WHAT IS NEEDED |
Pick out each of the lines below that contains the word "screenshot" and copy those lines.

Data for locating visible targets
--- START ---

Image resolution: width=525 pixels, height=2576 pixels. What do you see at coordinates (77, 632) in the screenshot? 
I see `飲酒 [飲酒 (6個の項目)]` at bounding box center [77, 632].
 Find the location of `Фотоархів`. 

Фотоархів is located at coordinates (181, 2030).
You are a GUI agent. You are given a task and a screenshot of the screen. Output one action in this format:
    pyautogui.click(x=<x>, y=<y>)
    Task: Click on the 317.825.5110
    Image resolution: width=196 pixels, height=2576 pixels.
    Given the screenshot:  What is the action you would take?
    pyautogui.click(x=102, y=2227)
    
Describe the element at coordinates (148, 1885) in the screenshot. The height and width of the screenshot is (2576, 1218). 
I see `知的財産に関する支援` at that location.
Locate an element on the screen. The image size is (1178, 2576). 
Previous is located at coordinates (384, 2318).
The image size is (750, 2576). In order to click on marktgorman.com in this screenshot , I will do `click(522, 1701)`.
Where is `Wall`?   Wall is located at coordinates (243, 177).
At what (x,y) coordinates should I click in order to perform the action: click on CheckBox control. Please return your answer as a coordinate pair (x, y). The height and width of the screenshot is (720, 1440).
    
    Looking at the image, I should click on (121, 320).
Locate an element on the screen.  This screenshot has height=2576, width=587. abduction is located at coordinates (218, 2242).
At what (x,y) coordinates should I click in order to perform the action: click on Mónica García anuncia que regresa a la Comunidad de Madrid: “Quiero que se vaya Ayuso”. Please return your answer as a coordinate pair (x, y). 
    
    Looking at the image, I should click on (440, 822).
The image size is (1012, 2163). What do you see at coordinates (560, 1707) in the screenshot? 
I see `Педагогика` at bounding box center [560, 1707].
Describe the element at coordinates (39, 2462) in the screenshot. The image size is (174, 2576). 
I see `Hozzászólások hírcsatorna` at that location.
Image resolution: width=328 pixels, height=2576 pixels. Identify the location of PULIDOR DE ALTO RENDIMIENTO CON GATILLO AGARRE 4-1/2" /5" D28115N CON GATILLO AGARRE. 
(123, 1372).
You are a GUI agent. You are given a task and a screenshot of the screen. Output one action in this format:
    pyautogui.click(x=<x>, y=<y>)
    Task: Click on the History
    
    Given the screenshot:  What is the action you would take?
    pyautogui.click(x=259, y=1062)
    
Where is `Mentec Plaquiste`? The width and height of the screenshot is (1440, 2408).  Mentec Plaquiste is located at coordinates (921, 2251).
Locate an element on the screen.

--- END ---

RESPONSE FOR THIS EXERCISE |
Image resolution: width=525 pixels, height=2576 pixels. What do you see at coordinates (77, 632) in the screenshot? 
You are a GUI agent. You are given a task and a screenshot of the screen. Output one action in this format:
    Given the screenshot:  What is the action you would take?
Describe the element at coordinates (148, 1885) in the screenshot. The height and width of the screenshot is (2576, 1218). 
The image size is (750, 2576). In order to click on marktgorman.com in this screenshot , I will do `click(522, 1701)`.
At what (x,y) coordinates should I click in order to perform the action: click on CheckBox control. Please return your answer as a coordinate pair (x, y). The height and width of the screenshot is (720, 1440).
Locate an element on the screen.  This screenshot has height=2576, width=587. abduction is located at coordinates (218, 2242).
The image size is (1012, 2163). What do you see at coordinates (560, 1707) in the screenshot? 
Describe the element at coordinates (39, 2462) in the screenshot. The image size is (174, 2576). 
You are a GUI agent. You are given a task and a screenshot of the screen. Output one action in this format:
    Given the screenshot:  What is the action you would take?
Where is `Mentec Plaquiste`? The width and height of the screenshot is (1440, 2408).  Mentec Plaquiste is located at coordinates (921, 2251).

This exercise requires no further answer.